In a story of the American Dream gone awry, the unnamed black narrator finds himself broke, estranged from his white wife and three children, and living in the bedroom of a friend’s six-year-old child.
Though the novel ostensibly recounts the events of four desperate days in New York, it extends far beyond these boundaries of time and space. In seamlessly integrated flashbacks, the narrator recalls the trauma of his 1970s childhood as a ‘social experiment,’ bused to the affluent suburbs of Boston from the city. He then uses these forays into the too-present past as springboards from which to investigate the fragmented histories of his abusive mother and perpetually absent father — so much ‘collateral damage of the diaspora’ ... Fighting a fate preordained as much by his genes as by his country, Thomas’s narrator is a man perpetually at risk. His tormented psyche subtly reveals how such ostensibly innocent American pastimes as baseball and golf can become vicious backdrops to the disillusionment of the marginal, and how kindness can be poison to those on whom it is imposed — to the point where the refusal of gifts carelessly offered becomes a question of self-preservation.

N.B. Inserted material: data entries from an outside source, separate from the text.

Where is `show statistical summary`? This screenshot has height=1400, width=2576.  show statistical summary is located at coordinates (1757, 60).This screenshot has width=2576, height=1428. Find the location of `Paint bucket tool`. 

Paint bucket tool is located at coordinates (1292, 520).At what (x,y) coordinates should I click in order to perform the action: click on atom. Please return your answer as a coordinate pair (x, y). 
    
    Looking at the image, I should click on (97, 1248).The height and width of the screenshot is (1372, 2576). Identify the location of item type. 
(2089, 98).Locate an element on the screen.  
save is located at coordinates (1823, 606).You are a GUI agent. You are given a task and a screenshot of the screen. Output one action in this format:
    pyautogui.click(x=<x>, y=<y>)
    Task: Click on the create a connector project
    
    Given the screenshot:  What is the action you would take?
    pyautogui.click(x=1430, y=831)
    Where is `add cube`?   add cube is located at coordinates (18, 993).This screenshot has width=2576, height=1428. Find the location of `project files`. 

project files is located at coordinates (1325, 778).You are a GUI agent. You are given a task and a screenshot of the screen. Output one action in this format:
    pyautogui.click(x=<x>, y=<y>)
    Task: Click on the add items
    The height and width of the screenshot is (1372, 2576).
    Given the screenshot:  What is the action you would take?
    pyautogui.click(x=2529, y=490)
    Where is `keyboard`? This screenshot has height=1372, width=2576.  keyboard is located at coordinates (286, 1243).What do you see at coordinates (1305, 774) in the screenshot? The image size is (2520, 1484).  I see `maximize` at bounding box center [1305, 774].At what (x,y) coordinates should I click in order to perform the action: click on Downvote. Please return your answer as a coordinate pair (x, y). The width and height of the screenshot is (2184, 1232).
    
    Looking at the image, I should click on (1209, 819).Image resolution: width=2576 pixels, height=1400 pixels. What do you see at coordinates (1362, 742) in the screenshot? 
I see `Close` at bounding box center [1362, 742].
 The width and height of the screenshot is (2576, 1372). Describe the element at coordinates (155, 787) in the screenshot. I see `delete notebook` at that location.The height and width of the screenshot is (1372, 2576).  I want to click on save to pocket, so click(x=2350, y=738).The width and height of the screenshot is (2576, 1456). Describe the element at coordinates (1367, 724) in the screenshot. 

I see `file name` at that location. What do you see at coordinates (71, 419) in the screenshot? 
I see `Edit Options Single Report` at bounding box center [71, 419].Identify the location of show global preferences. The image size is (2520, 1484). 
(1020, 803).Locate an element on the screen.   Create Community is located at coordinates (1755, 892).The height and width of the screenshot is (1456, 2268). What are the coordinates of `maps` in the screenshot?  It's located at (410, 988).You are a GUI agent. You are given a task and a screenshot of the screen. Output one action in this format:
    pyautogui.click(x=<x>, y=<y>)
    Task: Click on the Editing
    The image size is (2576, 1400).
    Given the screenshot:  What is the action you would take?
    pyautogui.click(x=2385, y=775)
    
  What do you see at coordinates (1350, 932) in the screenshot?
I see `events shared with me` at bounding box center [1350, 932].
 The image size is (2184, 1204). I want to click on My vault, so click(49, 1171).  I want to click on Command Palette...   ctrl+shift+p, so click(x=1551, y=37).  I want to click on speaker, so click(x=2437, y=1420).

The handsome narrator, possessed of a sensibility more romantic than practical, has two weeks to come up with the cash to keep his family afloat – at least for the next few months. The novel is ponderous, if always intelligently written, as it becomes more an impressionistic journey of the mind than a sprint to the finish line … Caught between two worlds and fitting into neither, the narrator remains something of an enigma, less an invisible man than a failed ‘social experiment,’ as he often bitterly refers to himself ... The novel has a naturalistic bent as Thomas attributes his alter ego's problems to birthright and race, and he is convincing on this point.
Thomas has just begun to plumb the intricacies of race, identity and place in America. And it is not a calm examination. Thomas imbues the story with an intense pace and urgency as he explores masculinity, humanity and where the narrator – a self-proclaimed ‘social experiment’ – fits in … The writing is uneven throughout, perhaps reflecting the narrator's uneasy grasp on his world, perhaps the book's need for a stricter editorial hand. Either way, it tends to leave the reader caring deeply about the narrator in one chapter and frustrated with him in the next.